Oui, la quasi-totalité des bambous cultivés en France sont des plantes persistantes ou semi-persistantes. Certaines variétés peuvent perdre ponctuellement quelques feuilles en hiver lors des grands froids, mais le couvert végétal reste dense et vert. Les Fargesia sont parmi les plus stables sur ce point.
Quelle est la différence entre un bambou traçant et non traçant ?
Un bambou traçant (Phyllostachys, Semiarundinaria) propage ses rhizomes horizontalement sur de longues distances, pouvant envahir un jardin entier en quelques années sans confinement. Un bambou non traçant (Fargesia, Pseudosasa amabilis) forme une touffe compacte qui s'élargit modérément et reste parfaitement contrôlable sans barrière.
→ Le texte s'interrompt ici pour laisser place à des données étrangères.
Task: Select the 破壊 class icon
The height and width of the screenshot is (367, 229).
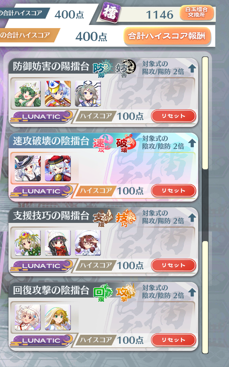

Quel bambou pour une haie de 3 mètres sans entretien ?
Le Fargesia robusta 'Campbell' est la réponse la plus évidente. Il atteint facilement 3 à 4 mètres en quelques années, ne trace pas, ne demande pas de taille régulière et maintient un feuillage dense toute l'année. Idéal pour une haie brise-vue sans contrainte.
Peut-on planter du bambou en bac sur une terrasse ?
Oui, à condition de choisir un grand bac (minimum 80 litres par plant) et une variété non traçante comme le bambou Fargesia Campbell. En bac, l'arrosage doit être plus fréquent qu'en pleine terre, surtout en été. Un paillage en surface limite l'évaporation. Le Fargesia nitida 'Volcano' est également excellent en conteneur pour les balcons et terrasses.
Comment empêcher un bambou traçant de se propager ?
La solution la plus efficace est la pose d'une barrière anti-rhizome PEHD (polyéthylène haute densité) d'au moins 60 cm de profondeur, idéalement 80 cm pour les Phyllostachys vigoureux. Elle doit former une boucle fermée ou être ancrée contre une structure physique imperméable (mur, dalle béton). Vérifiez chaque printemps que les rhizomes n'ont pas contourné la barrière en surface.